Warm a small amount between your fingers:

  • Good flexibility: stretches into thin threads without breaking
  • Too brittle: snaps without stretching — needs more oil or wax
  • Too soft: won’t hold shape — needs further cooking or more charcoal filler

Burn Test

Touch a flame to a tar sample:

  • High terpene content: ignites easily, burns with sooty yellow flame
  • Well-reduced pitch: harder to ignite, burns more slowly
  • Heavily oxidized/old tar: difficult to ignite, smolders rather than flames

Smell Test

  • Fresh pine tar: strong, pleasant pine/turpentine aroma
  • Creosote-heavy tar: sharp, acrid, medical smell — high preservative content
  • Overcooked tar: burnt, acrid — some degradation has occurred
  • Rancid/spoiled: unusual sour smell — water contamination, bacterial action

Applications by Property

ApplicationRequired PropertiesTar TypeAdditives
Boat caulkingThick, waterproof, flexibleHeavy pitchBeeswax for flexibility
Rope preservationPenetrating, antisepticMiddle fraction, warmNone — apply by soaking
Timber preservationPenetrating, creosote-richMiddle fraction, hotThin with turpentine if needed
RoofingThick, weather-resistantReduced tar / pitchFiber for reinforcement
AdhesiveStrong tack, gap-fillingPitch + charcoalCharcoal powder, beeswax
Leather treatmentFlexible, waterproofMiddle fraction + fatTallow or lard, 50/50
Medical (wound seal)Antiseptic, thin filmLight middle fractionApply very thin

Health and Safety

Tar contains compounds that are hazardous with prolonged exposure:

  • Creosote and phenols: skin irritants, toxic if ingested, carcinogenic with chronic exposure
  • PAHs (polycyclic aromatic hydrocarbons): carcinogenic — avoid prolonged skin contact and inhalation of hot tar fumes
  • Volatile compounds: flammable vapors during production and hot application

Practical Precautions

  1. Work outdoors or in well-ventilated areas when heating tar
  2. Avoid skin contact with hot tar (burns) and prolonged contact with cold tar (chemical irritation)
  3. Do not use tar-treated wood for food contact — cutting boards, bowls, food storage containers should never be tarred
  4. Wash hands with oil (fat, vegetable oil) after handling tar — water alone won’t remove it
  5. Do not burn tar-treated wood indoors — toxic smoke

Removing Tar from Skin and Tools

SurfaceRemoval Method
SkinRub with animal fat or vegetable oil, then wash with soap/ash water
Metal toolsHeat gently and wipe with cloth; residue dissolves in turpentine
ClothingFreeze (if possible) and scrape; soak in oil then wash
Wood surfacesScrape while warm; sand if needed

Storage and Shelf Life

Tar stores well but changes over time:

  • Sealed containers: lasts years with minimal change.

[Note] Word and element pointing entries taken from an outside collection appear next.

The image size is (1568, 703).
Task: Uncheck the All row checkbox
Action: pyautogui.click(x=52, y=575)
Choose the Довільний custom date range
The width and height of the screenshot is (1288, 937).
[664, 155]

The key is preventing both evaporation (which thickens tar) and water ingress (which weakens it)
  • Open containers: surface oxidizes and thickens; stir before use
  • Temperature: store in cool location. Tar in hot storage slowly polymerizes and becomes increasingly difficult to work
  • Never add water to tar for storage — it causes separation and spoilage

Wood tar’s properties — waterproofing, preservation, adhesion, antiseptic action — made it one of the foundational materials of pre-industrial civilization. Understanding these properties lets a rebuilding community extract maximum utility from a single production process, matching the right tar fraction to each application for reliable, long-lasting results.